-- Exercise objective --
Look through the entries below and extract exactly the lines from the one containing "Collapse the Network Project panel section" through the one containing "Expand the Emplacement", ends included.

::: Records

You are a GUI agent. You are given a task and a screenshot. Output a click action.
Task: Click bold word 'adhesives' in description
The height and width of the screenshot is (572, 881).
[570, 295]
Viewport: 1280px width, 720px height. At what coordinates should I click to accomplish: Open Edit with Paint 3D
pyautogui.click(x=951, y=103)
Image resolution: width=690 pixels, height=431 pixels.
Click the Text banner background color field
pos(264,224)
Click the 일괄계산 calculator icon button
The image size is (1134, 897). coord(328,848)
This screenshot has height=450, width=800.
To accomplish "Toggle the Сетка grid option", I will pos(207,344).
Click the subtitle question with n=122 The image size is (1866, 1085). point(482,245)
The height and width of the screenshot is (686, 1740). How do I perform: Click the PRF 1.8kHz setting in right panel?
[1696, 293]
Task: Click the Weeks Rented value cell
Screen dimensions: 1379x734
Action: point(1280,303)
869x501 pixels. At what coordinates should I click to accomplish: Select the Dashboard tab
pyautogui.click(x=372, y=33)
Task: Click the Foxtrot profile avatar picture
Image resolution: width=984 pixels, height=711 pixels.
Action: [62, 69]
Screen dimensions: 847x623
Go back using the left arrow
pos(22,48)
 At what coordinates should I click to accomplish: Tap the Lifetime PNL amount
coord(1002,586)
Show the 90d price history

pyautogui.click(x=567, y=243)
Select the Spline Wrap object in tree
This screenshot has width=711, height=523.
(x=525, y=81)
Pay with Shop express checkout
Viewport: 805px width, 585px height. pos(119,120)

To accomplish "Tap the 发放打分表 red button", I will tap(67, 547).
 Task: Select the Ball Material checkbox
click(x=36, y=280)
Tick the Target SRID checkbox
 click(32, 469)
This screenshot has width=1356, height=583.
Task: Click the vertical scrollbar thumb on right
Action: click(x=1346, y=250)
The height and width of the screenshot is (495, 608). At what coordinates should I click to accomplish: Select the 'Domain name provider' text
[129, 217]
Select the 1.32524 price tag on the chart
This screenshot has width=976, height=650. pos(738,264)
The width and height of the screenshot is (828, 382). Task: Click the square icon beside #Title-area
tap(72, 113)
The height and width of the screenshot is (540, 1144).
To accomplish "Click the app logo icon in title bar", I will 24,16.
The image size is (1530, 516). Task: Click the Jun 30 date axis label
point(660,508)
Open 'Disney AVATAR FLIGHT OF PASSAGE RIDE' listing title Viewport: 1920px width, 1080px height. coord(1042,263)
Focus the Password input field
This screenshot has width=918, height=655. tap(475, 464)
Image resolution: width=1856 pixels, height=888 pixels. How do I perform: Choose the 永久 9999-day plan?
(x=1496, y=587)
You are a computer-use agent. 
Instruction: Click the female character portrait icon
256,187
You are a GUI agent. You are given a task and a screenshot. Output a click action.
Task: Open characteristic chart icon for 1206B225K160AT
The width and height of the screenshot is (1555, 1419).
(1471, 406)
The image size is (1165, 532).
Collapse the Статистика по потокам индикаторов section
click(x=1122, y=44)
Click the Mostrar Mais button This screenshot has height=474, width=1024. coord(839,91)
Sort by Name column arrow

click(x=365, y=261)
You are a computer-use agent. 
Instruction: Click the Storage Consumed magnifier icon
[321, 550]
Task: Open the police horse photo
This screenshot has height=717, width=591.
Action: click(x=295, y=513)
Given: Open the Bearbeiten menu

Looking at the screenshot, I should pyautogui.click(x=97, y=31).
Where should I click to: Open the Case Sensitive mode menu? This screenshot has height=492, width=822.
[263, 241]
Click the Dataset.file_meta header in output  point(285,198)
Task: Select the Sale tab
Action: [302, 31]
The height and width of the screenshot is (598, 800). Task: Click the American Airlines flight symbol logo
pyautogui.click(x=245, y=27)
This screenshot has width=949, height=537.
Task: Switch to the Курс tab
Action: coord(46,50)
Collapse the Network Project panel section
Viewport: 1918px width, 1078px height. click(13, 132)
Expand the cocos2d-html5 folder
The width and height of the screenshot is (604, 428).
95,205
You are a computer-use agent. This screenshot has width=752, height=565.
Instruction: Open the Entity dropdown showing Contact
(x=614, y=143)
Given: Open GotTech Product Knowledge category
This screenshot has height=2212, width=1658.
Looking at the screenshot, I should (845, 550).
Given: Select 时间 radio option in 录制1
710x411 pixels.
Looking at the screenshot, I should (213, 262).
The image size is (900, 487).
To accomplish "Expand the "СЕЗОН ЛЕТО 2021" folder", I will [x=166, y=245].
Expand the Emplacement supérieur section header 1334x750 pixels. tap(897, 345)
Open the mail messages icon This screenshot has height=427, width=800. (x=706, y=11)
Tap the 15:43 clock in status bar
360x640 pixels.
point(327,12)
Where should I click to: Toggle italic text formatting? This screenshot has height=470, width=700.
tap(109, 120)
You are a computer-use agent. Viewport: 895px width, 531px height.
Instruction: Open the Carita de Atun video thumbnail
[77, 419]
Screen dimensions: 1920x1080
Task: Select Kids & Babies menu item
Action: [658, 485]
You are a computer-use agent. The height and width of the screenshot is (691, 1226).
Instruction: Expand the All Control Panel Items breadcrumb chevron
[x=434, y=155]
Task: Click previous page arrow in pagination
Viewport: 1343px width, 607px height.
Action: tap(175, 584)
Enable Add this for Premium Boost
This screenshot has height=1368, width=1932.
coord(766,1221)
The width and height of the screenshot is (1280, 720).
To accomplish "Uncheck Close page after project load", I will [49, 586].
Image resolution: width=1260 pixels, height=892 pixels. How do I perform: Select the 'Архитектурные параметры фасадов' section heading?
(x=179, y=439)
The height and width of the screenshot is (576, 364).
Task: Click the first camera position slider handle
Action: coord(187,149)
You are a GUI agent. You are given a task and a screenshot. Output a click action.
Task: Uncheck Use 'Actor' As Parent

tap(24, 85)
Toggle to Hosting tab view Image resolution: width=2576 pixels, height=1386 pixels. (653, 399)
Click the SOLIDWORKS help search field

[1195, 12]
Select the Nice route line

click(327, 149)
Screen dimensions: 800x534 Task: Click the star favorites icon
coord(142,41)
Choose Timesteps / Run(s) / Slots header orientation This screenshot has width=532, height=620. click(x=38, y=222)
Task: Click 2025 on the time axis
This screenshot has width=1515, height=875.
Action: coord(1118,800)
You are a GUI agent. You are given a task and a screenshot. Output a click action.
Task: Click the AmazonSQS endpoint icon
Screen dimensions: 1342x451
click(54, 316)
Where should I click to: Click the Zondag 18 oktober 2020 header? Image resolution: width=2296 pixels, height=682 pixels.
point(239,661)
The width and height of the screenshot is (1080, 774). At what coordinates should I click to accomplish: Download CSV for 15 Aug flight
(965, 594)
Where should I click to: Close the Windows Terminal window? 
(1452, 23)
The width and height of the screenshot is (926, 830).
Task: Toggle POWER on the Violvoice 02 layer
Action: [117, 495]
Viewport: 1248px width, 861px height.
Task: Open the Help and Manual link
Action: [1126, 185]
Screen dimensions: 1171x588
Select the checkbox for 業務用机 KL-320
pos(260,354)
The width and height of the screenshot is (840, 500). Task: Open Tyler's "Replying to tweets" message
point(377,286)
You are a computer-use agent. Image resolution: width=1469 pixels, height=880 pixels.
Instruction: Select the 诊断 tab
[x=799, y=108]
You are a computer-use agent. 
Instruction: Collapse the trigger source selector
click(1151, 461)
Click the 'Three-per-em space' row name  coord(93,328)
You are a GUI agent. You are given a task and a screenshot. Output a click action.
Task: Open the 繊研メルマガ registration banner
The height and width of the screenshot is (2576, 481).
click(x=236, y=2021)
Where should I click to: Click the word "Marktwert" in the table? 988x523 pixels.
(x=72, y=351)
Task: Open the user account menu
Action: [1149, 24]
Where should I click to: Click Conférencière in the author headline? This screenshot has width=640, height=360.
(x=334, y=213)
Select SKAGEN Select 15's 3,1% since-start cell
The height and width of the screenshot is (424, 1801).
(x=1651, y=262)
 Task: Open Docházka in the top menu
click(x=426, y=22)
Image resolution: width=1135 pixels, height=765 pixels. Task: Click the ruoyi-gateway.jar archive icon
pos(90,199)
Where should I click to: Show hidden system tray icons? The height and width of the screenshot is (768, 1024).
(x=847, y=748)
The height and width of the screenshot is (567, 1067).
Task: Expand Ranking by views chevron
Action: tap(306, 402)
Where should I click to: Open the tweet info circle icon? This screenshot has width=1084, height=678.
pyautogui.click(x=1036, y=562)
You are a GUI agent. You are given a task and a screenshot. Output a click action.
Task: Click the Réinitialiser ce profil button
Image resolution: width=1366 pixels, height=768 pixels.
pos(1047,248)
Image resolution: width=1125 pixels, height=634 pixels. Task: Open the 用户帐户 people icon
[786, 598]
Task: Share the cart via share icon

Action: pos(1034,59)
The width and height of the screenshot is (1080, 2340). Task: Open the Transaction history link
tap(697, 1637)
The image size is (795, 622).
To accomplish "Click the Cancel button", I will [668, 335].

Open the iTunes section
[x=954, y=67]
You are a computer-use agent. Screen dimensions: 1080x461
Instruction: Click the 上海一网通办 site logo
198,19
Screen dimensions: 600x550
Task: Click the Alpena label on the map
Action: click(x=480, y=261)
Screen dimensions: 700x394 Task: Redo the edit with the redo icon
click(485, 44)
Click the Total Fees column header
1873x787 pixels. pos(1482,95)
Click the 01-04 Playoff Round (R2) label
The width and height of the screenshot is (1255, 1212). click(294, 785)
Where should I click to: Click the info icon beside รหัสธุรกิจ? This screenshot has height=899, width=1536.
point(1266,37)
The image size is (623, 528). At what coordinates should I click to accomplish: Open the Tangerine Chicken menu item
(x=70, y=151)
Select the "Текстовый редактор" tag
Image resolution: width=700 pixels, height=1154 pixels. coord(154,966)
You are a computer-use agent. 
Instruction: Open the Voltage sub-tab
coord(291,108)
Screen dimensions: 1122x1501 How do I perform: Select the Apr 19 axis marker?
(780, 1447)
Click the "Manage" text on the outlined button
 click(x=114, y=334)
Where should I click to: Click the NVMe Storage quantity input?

::::::

-- Exercise output --
Collapse the Network Project panel section
Viewport: 1918px width, 1078px height. click(13, 132)
Expand the cocos2d-html5 folder
The width and height of the screenshot is (604, 428).
95,205
You are a computer-use agent. This screenshot has width=752, height=565.
Instruction: Open the Entity dropdown showing Contact
(x=614, y=143)
Given: Open GotTech Product Knowledge category
This screenshot has height=2212, width=1658.
Looking at the screenshot, I should (845, 550).
Given: Select 时间 radio option in 录制1
710x411 pixels.
Looking at the screenshot, I should (213, 262).
The image size is (900, 487).
To accomplish "Expand the "СЕЗОН ЛЕТО 2021" folder", I will [x=166, y=245].
Expand the Emplacement supérieur section header 1334x750 pixels. tap(897, 345)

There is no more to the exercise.